Available data:
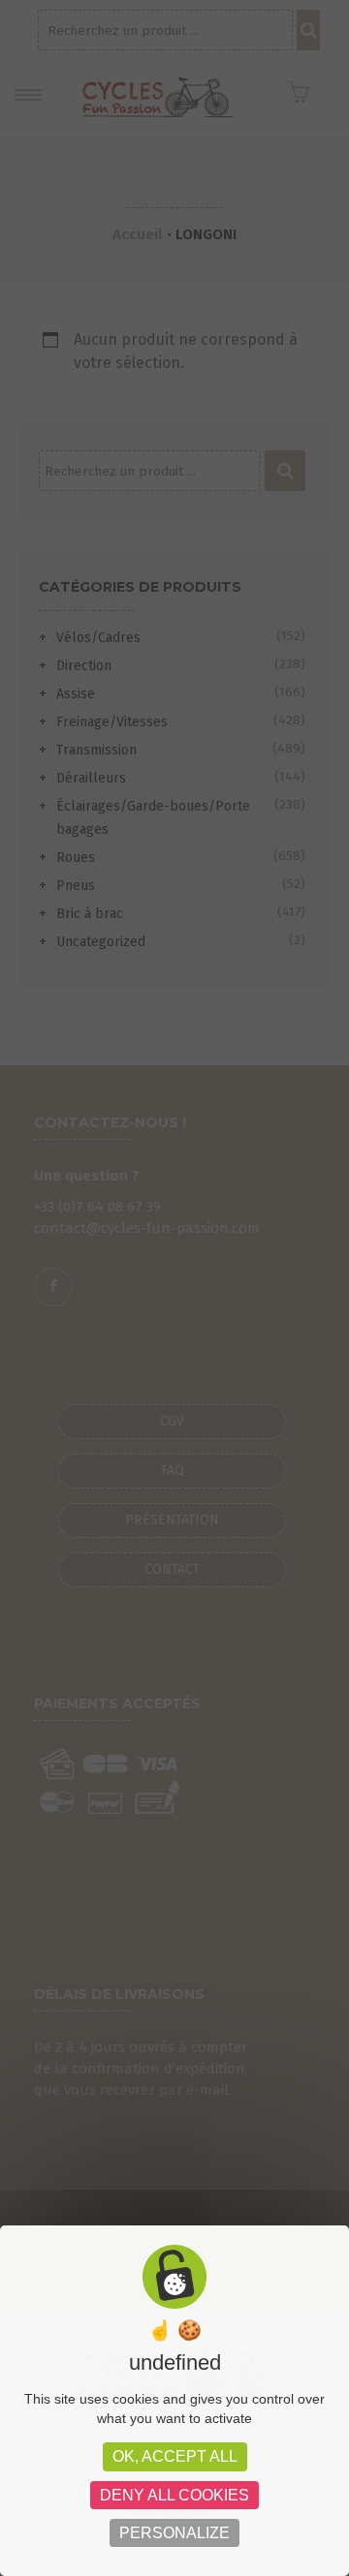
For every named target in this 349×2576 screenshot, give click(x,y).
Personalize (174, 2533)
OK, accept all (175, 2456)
==
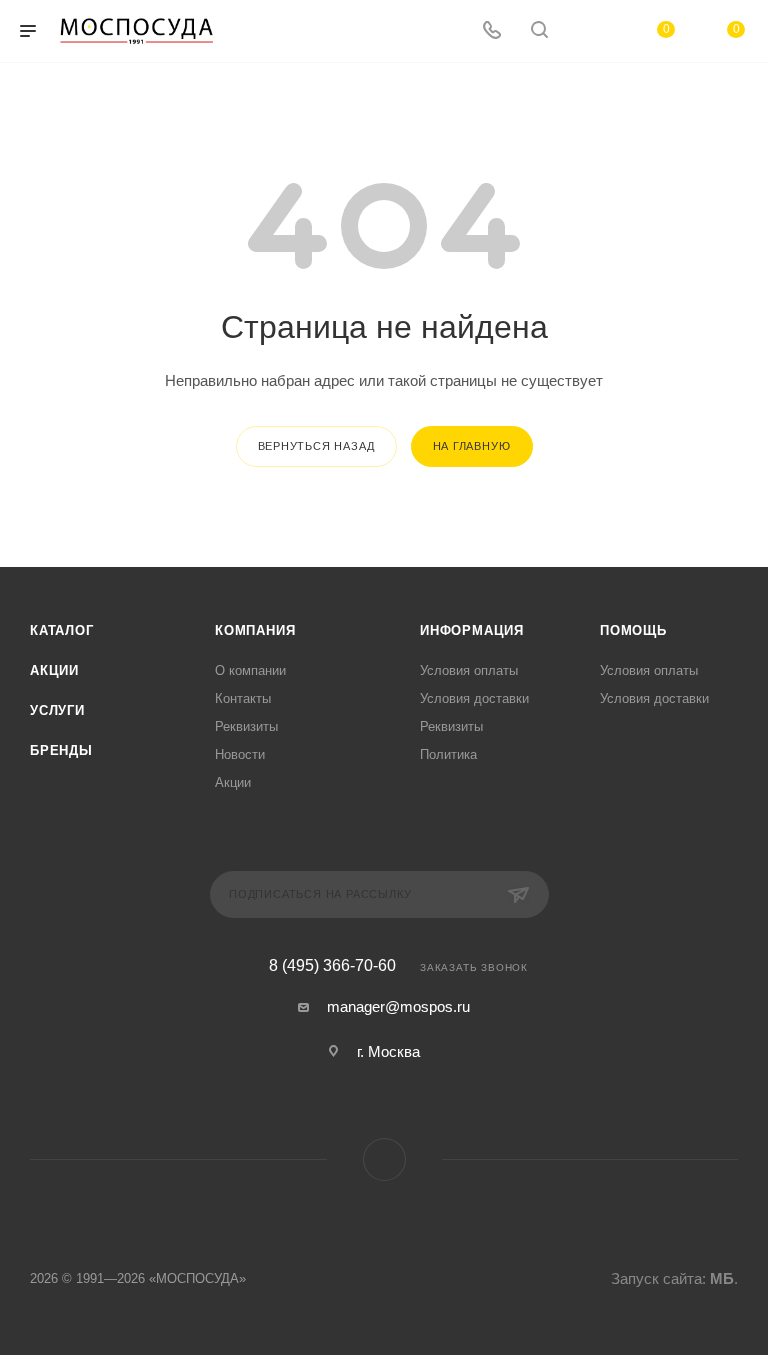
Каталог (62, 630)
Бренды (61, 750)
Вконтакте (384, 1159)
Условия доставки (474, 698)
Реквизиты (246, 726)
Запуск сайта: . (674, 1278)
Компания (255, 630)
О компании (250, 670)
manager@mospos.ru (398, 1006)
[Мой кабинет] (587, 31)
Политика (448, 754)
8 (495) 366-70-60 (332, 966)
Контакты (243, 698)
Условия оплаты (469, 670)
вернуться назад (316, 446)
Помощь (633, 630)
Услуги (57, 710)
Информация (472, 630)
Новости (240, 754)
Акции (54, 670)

Task instructions: Would you copy out exactly the lines above that start at the one containing "Компания (255, 630)" and end at the one containing "Акции (54, 670)", inclusive?

Solved problem:
Компания (255, 630)
О компании (250, 670)
manager@mospos.ru (398, 1006)
[Мой кабинет] (587, 31)
Политика (448, 754)
8 (495) 366-70-60 (332, 966)
Контакты (243, 698)
Условия оплаты (469, 670)
вернуться назад (316, 446)
Помощь (633, 630)
Услуги (57, 710)
Информация (472, 630)
Новости (240, 754)
Акции (54, 670)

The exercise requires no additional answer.